The Santa Monica-Malibu Unified School District Board of Education will discuss the possibility of Malibu splitting off and forming its own district at a workshop Thursday during the board’s regular meeting. Board of Education representatives and the public will hear from officials from the Los Angeles County Office of Education about the possible Malibu “unification,” or the process of forming a new school district within the boundaries of another, at the meeting in Santa Monica.

Office of Education officials will give the board and the public a summary of the role and authority of the Los Angeles County Committee on School District Organization and the criteria considered for unification.

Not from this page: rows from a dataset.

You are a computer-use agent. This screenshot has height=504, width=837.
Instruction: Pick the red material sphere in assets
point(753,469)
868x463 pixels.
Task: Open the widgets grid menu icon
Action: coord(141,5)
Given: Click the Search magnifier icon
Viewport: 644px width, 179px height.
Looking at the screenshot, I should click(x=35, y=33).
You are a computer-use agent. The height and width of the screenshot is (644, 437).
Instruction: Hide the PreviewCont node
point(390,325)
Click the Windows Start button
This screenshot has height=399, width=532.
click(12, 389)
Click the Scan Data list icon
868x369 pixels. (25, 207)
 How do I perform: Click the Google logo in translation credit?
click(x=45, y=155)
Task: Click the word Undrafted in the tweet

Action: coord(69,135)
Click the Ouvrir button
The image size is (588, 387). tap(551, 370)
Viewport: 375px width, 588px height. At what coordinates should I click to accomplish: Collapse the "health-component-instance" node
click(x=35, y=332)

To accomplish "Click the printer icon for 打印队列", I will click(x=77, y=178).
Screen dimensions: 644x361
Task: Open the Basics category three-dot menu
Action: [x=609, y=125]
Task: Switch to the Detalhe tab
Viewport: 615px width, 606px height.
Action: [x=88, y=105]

“We believe it’s time for the two cities and the school district-the board of education and the superintendent-to work together and to get enough information to work on an agreement to see if this is going to be viable,” Malibu Mayor Laura Rosenthal said at a recent City Council meeting.

The “unification” workshop is scheduled to begin March 1 at 7:10 p.m. during the Board of Education meeting, which begins at 6 p.m., at the District Administrative Offices, 1651 16th St., in Santa Monica. For more information, visit smmusd.org.

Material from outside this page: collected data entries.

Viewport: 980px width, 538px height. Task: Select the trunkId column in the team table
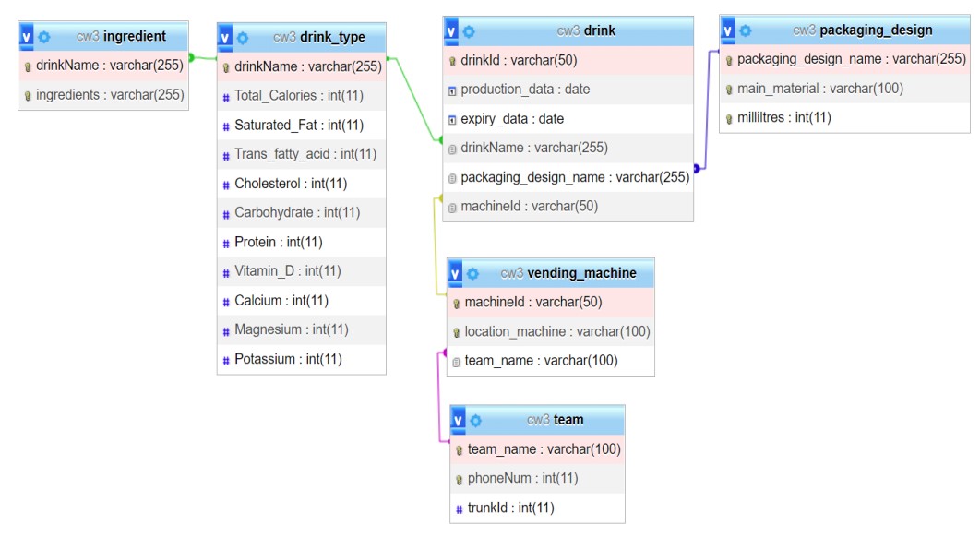(510, 508)
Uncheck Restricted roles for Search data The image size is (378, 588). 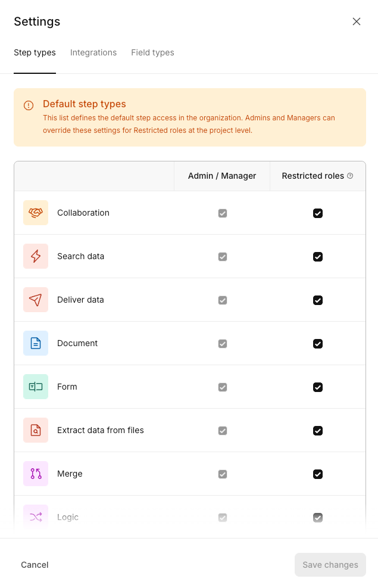[x=318, y=257]
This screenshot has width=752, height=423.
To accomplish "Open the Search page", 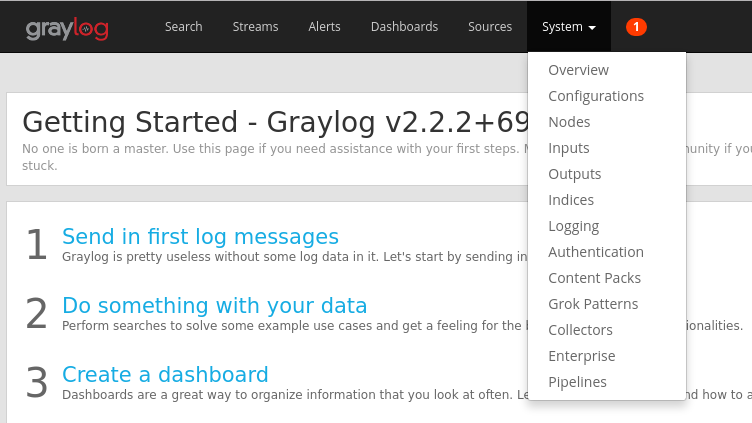I will pyautogui.click(x=184, y=27).
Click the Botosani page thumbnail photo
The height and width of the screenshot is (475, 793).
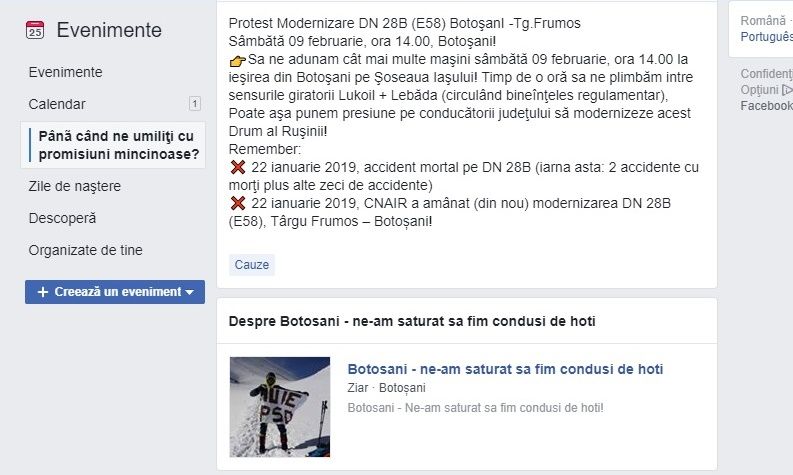click(280, 407)
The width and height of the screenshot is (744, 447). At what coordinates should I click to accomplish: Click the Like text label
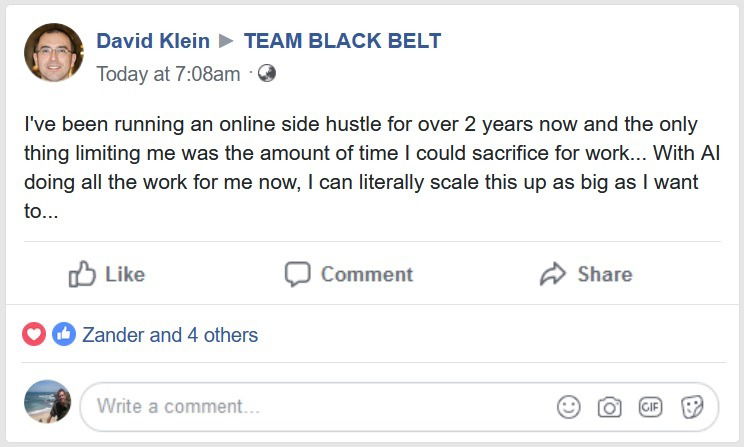click(x=125, y=274)
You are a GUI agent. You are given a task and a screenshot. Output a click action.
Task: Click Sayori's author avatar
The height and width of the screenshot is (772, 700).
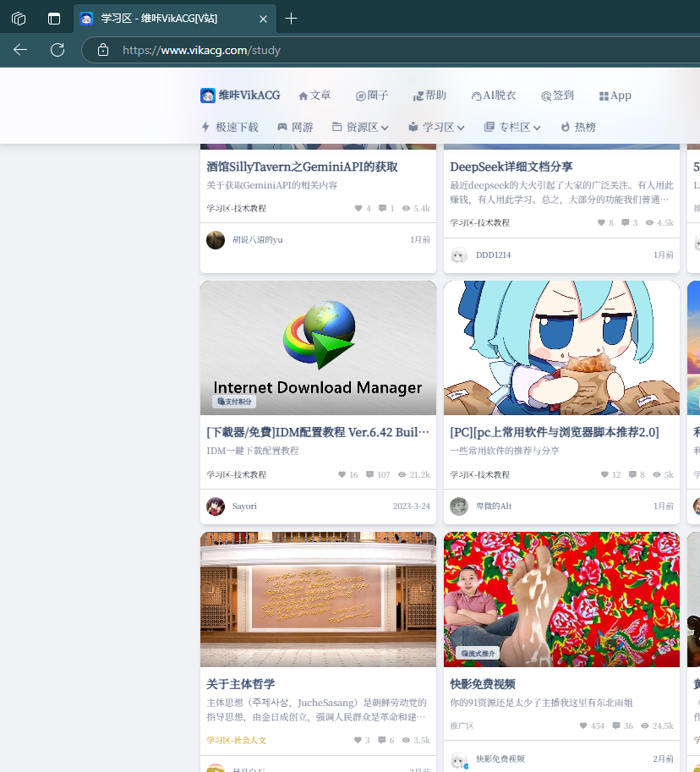tap(216, 506)
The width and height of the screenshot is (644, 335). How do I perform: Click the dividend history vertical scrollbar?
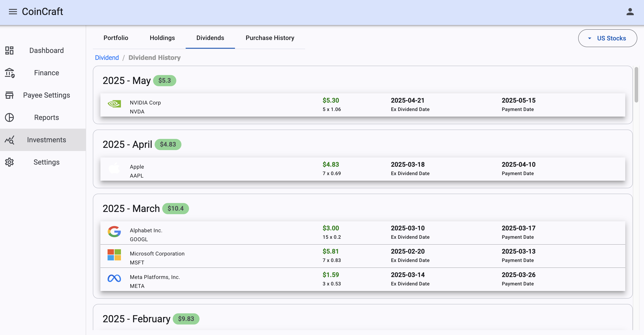(636, 85)
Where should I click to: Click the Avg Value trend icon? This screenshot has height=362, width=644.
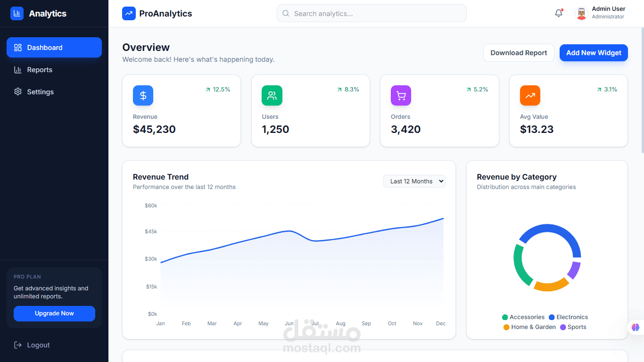point(530,95)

County law allows dogs at restaurants

Dogs will now be allowed to accompany their owners while dining on restaurant patios, Los Angeles County officials announced Monday. The policy change was announced by Los Angeles County Department of Public Health officials at the Lazy Dog Cafe in Torrance, a Southern California restaurant chain that celebrates man’s best friend.

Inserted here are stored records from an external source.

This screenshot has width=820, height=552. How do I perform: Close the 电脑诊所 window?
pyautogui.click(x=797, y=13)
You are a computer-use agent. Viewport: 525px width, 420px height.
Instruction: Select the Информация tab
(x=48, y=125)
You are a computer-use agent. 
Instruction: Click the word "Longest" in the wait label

Old county regulations banned dogs from outdoor restaurant patios enclosed by a fence, dogs were only allowed to sit near sidewalk tables.

The new county rules permit each restaurant to decide whether to now allow dogs on their patios, or to continue to uphold the previous ban. Officials also said dog owners should ask permission from the restaurant before bringing their dog onto the patio.

Under the new rules, pets must enter through a separate entrance where pets do not have to pass through the food establishment to reach the outdoor dining area. Additionally, dogs are not allowed on chairs, seats, benches and tables. There are further guidelines to ensure health and food safety for restaurant patrons.

“Though it will be up to the restaurant’s discretion whether to allow dogs in its outdoor eating area, this new policy is a benefit to both small businesses and the community,” Supervisor Don Knabe said in a statement. “This policy will give restaurant owners an opportunity to attract new business and to better serve their two-legged and four-legged patrons.”

The new rules went into effect immediately around the county, except in Long Beach, Pasadena and Vernon, which have separate public health agencies. For more information, including the full list of regulations, visit publichealth.lacounty.gov.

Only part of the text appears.